Сэр Доминик неотрывно глядел в огонь, вытянув к теплу руки. Ясно было, что он очень устал.

— А чего мне бояться, мастер Доминик? — ответил мой дед. — Вы хозяин хороший, как и ваш отец, упокой, Господи, его душу, хоть и сорвиголова был, как и все Сарсфилды из Данорана, не в пример вам.

— Со мной все кончено, Кон.

— Типун вам на язык! — воскликнул дворецкий.

— Поздно молиться за меня, — ответил сэр Доминик. — Я потратил все до последней гинеи; очередь за поместьем. Придется его продать. Зачем я приехал, сам не знаю. Бросить последний взгляд вокруг и исчезнуть во тьме.

Сэр Доминик наказал деду в случае его смерти передать дубовую шкатулку, что хранится в чулане возле его комнаты, кузине Пэт Сарсфиду из Дублина, а шпагу и пистолеты отослать деду, что живет в Огриме, и еще много таких мелочей.

И сказал он:

— Говорят, Кон, если дьявол ночью даст тебе денег, то наутро в кошельке найдешь лишь гальку, шелуху да ореховые скорлупки. Будь я уверен, что он играет по-честному, я бы с ним нынче поторговался.

— Упаси вас Боже! — испуганно воскликнул дед и перекрестился.

— А еще говорят, по стране бродят вербовщики, что набирают солдат для французского короля. Если я наткнусь на одного из них, отказываться не стану. Давно ли мы с капитаном Уоллером дрались на дуэли в Ньюкасле?

— Шесть лет тому, мастер Доминик. Вы ему с первого выстрела бедро перебили.

— Верно, Кон, — сказал сэр Доминик. — Лучше бы он вместо того прострелил мне сердце. У тебя есть виски?

Дед открыл буфет. Хозяин плеснул в чашу немного виски и осушил одним глотком.

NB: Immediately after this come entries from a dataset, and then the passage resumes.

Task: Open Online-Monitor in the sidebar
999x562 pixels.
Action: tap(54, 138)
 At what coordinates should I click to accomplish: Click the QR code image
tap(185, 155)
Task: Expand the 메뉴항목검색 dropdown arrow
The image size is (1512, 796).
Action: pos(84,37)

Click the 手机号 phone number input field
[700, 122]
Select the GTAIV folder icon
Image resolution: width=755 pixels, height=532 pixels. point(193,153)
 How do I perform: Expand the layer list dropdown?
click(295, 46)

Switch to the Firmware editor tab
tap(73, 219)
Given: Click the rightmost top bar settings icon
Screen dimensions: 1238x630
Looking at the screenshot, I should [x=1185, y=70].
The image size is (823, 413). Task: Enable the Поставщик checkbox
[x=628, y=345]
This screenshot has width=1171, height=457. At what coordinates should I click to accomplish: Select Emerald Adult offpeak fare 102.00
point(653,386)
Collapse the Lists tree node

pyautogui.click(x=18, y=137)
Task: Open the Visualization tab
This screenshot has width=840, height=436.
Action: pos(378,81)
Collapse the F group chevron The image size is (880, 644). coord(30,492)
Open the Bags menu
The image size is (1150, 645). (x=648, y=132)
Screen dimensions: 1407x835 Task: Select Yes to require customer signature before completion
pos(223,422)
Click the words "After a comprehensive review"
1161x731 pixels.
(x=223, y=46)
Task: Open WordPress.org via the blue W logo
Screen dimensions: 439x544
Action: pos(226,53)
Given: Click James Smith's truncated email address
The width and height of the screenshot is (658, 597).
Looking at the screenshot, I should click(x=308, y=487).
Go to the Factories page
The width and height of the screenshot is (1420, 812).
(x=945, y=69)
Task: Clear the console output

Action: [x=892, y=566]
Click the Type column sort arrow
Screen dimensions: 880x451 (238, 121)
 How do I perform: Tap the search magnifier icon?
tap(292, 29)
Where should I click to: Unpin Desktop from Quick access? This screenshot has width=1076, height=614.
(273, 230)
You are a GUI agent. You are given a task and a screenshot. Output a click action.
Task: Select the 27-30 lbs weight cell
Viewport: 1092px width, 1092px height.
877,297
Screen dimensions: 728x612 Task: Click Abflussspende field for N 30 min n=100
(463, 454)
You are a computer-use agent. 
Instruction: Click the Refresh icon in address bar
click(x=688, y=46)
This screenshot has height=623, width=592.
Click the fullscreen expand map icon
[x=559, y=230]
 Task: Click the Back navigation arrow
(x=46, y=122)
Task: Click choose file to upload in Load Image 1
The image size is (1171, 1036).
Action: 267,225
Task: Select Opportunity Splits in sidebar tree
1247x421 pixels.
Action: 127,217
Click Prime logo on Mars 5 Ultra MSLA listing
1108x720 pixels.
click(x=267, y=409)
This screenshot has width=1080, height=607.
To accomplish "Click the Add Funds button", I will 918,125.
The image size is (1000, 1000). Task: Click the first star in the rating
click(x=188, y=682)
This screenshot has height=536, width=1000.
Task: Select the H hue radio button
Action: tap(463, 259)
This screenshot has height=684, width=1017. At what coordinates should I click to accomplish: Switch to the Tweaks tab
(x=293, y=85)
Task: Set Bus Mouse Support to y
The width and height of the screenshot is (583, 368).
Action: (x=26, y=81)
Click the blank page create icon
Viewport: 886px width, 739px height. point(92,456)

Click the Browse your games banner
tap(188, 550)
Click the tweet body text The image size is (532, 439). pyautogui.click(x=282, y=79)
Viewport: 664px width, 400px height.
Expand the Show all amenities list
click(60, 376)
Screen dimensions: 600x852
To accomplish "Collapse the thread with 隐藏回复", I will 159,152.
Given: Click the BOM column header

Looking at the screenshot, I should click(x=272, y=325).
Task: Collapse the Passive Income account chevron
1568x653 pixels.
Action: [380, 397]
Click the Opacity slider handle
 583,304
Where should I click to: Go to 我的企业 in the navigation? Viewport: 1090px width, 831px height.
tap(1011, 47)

— Пойду взгляну на лошадей. — Сэр Доминик встал и накинул плащ. Глаза его горели безумным огнем. Ясно было, что он замыслил недоброе.

— Погодите, я сам сбегаю в конюшню и присмотрю за лошадьми, — предложил дед.

- Я не в конюшню иду, — ответил сэр Доминик. — Ладно уж, скажу, раз ты сам догадался. Пойду в охотничий заповедник. Если вернусь, через час мы с тобой увидимся. Не вздумай идти за мной следом, не то пристрелю, и на том наша дружба кончится.

Он пошел по этому самому коридору, повернул ключ в боковой двери и вышел. Ночь была лунная, холодный ветер пронизывал до костей. Дед посмотрел, как он направляется к ограде заповедника, и с тяжелым сердцем запер дверь.

Добравшись до самой глуши дремучего леса, сэр Доминик остановился и задумался о том, что делать дальше, потому что выбежал из дома, не придя ни к какому определенному решению. Виски лишь придало ему храбрости, но отнюдь не освежило голову.

Несчастный не чувствовал ледяного дыхания ветра, не боялся смерти, не думал ни о чем, кроме одного: он покрыл позором свой старинный род.